Meta, the company formerly known as Facebook, has filed patents to realize its vision of the metaverse.
The company has been granted hundreds of patents over the past four months aimed at increasing the realism of its planned interactive virtual world, according to a review by Insider. New technologies could allow a user’s avatar to pick up and drop objects, for example, or wear clothes that crease when they move. As Insider notes, there’s no guarantee the company will develop the new products, but they may be a good indication of its strategy.
CEO Mark Zuckerberg has said the Metaverse will be mainstream in five to 10 years. However, as experts tell Insider, virtual and augmented reality presents many challenges: uncomfortable headgear, a lack of things to actually do in the virtual world, and technology that isn’t advancing fast enough. But Meta – who has been a long-time VR advocate – seems determined, despite concerns from privacy advocates about the project.

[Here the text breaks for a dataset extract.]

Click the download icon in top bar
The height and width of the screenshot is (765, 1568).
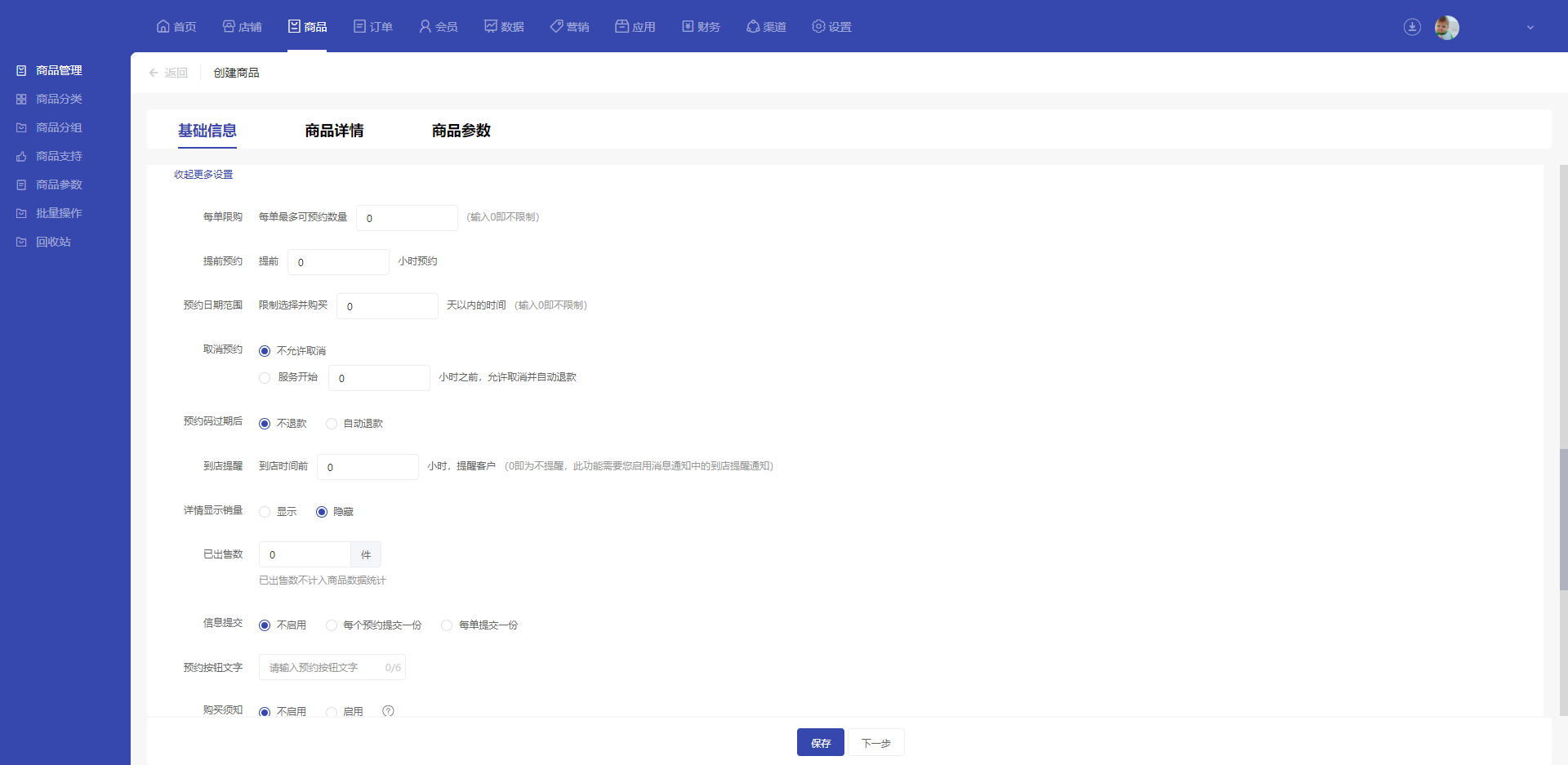tap(1411, 27)
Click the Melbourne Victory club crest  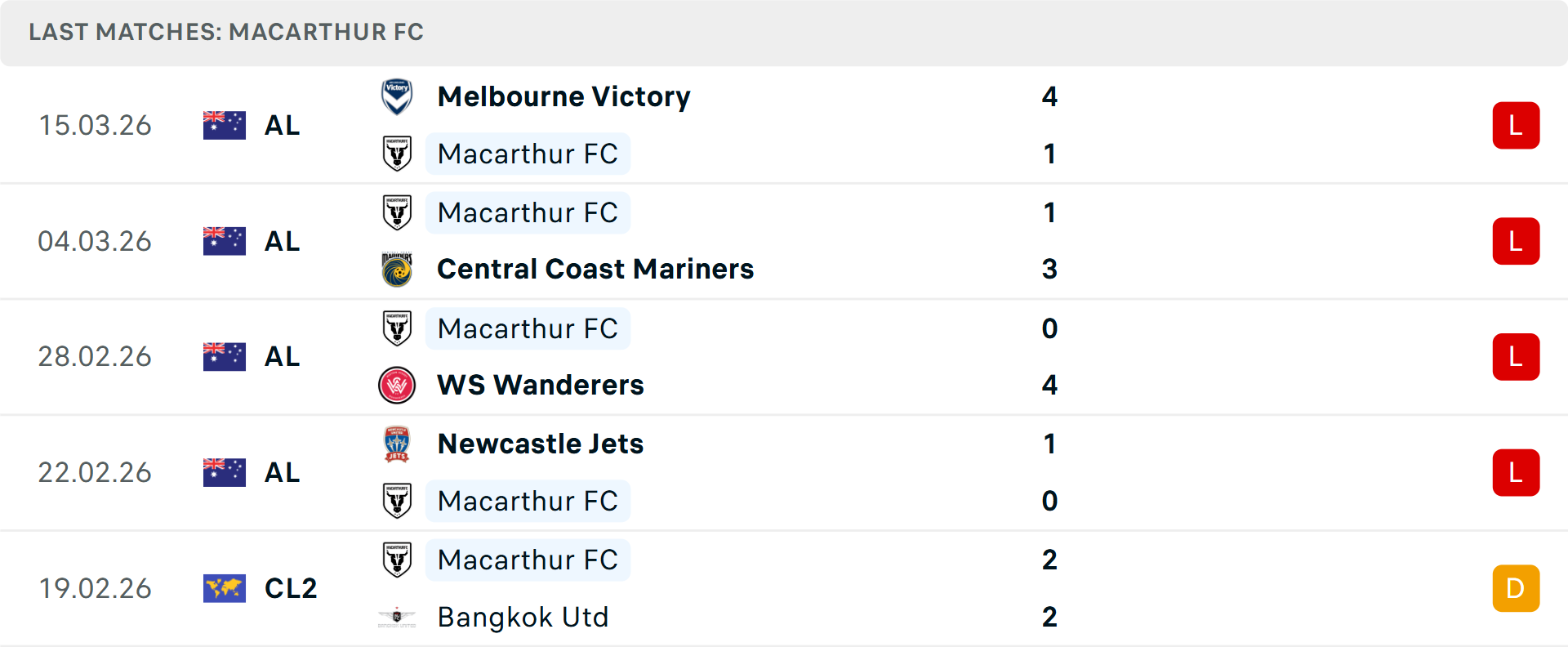pyautogui.click(x=397, y=96)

“This is the future I want and I’m going to push for it,” Zuckerberg said in October at the opening of Connect 2021, a VR/AR conference. Here are four things the future might allow you to do.

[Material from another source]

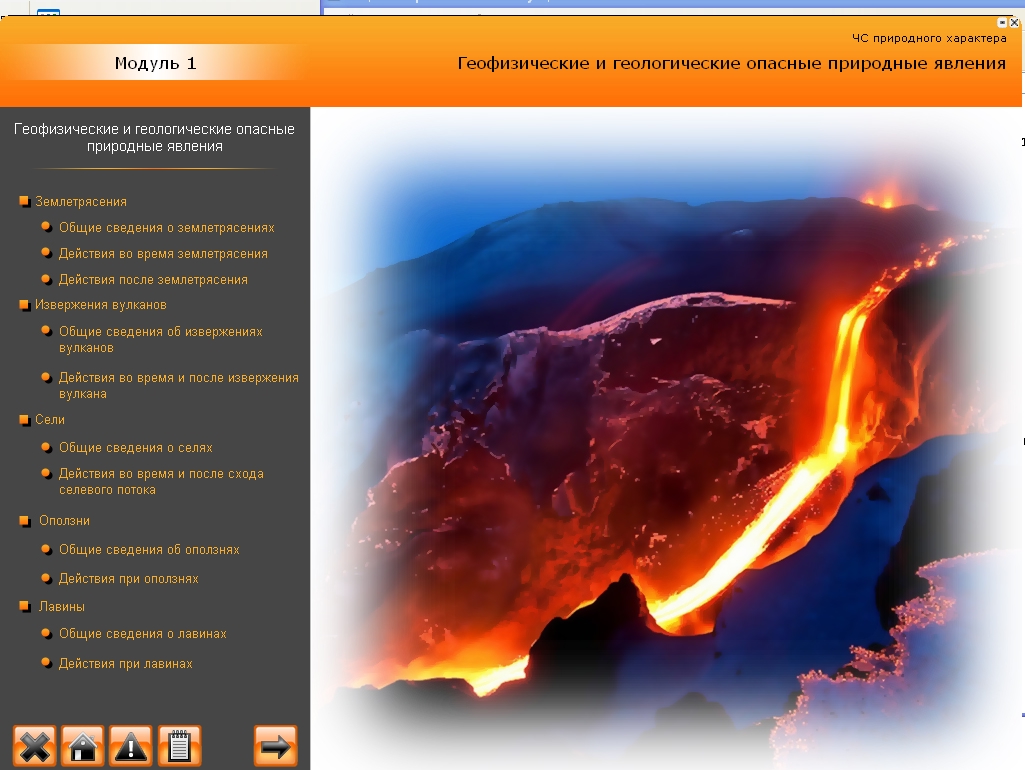Select the Сели section heading
This screenshot has height=770, width=1025.
click(x=50, y=420)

Several patents show that the company wants people to be able to realistically interact with objects in the metaverse, which would render in real time. The company also appears to want to allow people to throw, pinch, or otherwise engage with objects that exist in the metaverse, a feature called “gesture-based streaming and virtual content manipulation.” Another patented technology would allow users to bring an actual object into the metaverse. Imagine, for example, making a Zoom call with your laptop, while remaining in the virtual world with your colleagues.
One patent is for “generating precise, realistic clothing” that wrinkles as your avatar moves, with sensors that detect body movement to do so. Another is designed to create “avatar fidelity and personalization,” which suggests metaverse avatars might closely resemble their real-life counterparts.

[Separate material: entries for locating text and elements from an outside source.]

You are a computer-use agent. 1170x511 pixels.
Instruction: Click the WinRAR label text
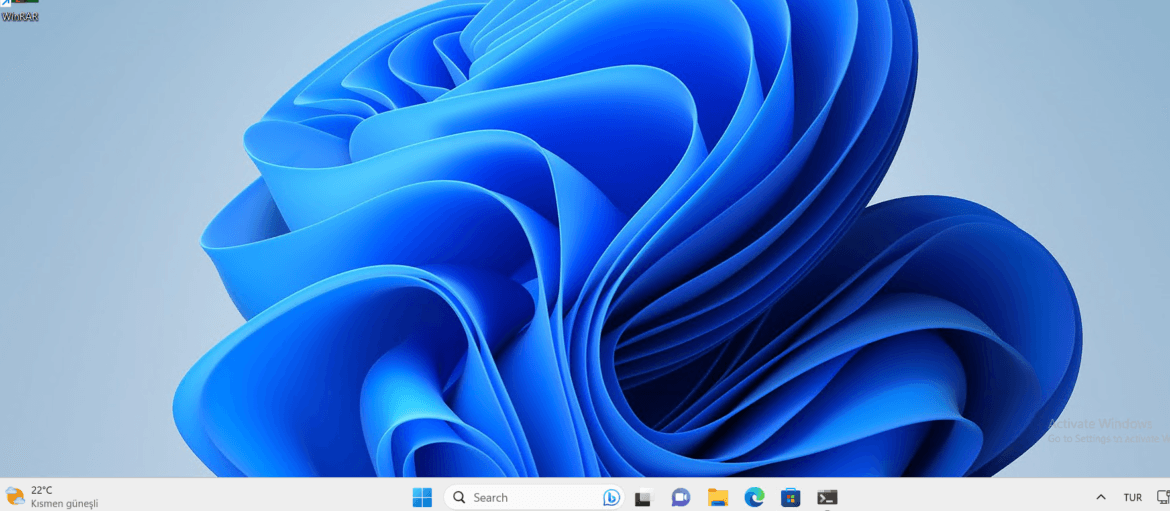coord(20,17)
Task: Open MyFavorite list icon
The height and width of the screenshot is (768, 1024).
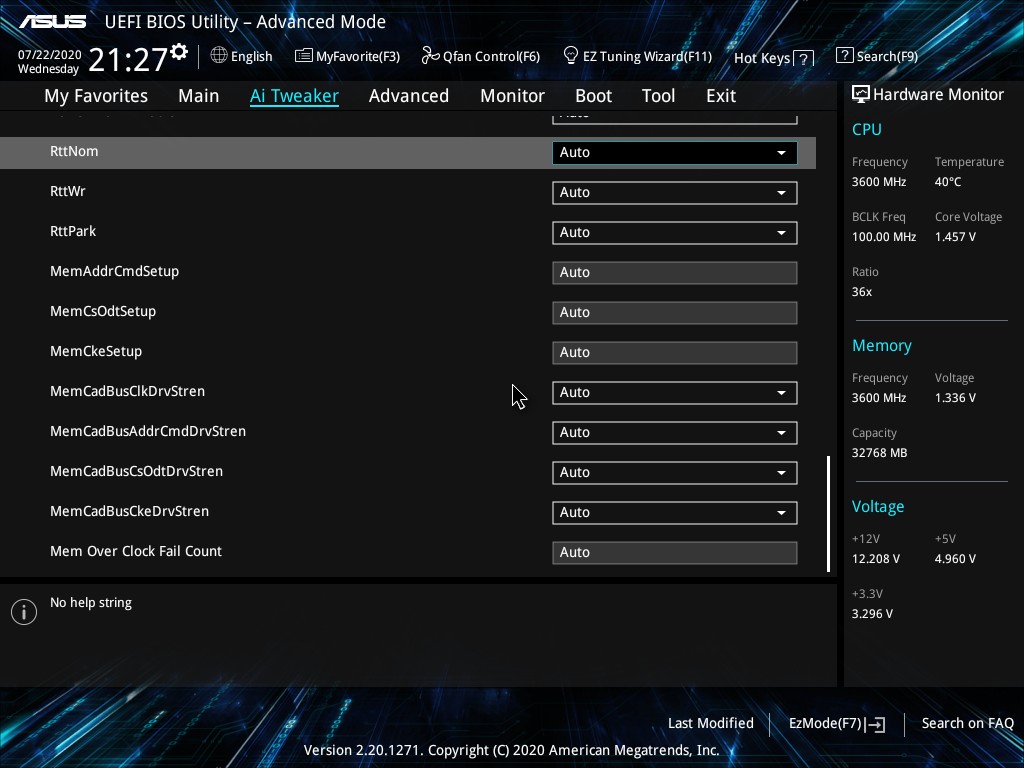Action: (x=303, y=56)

One patent focuses on something called “viewer images”. This would allow you to invite someone to share your views on something, like a live concert, even if they’re not there in person. Combine that with “student steering”, which would track your eye movements and use them to guide you through the virtual world, and “notification triggers” – notifications you can get rid of them just by looking at them – and your eyes have a lot of power in the metaverse.
As the Insider article notes, getting into the metaverse may require sharing even more personal data than you currently do. The new patents are designed to track everything from your eyes to your body movements, all the data that Meta would then have access to. There were no consumer security or privacy patents in this batch, according to the review.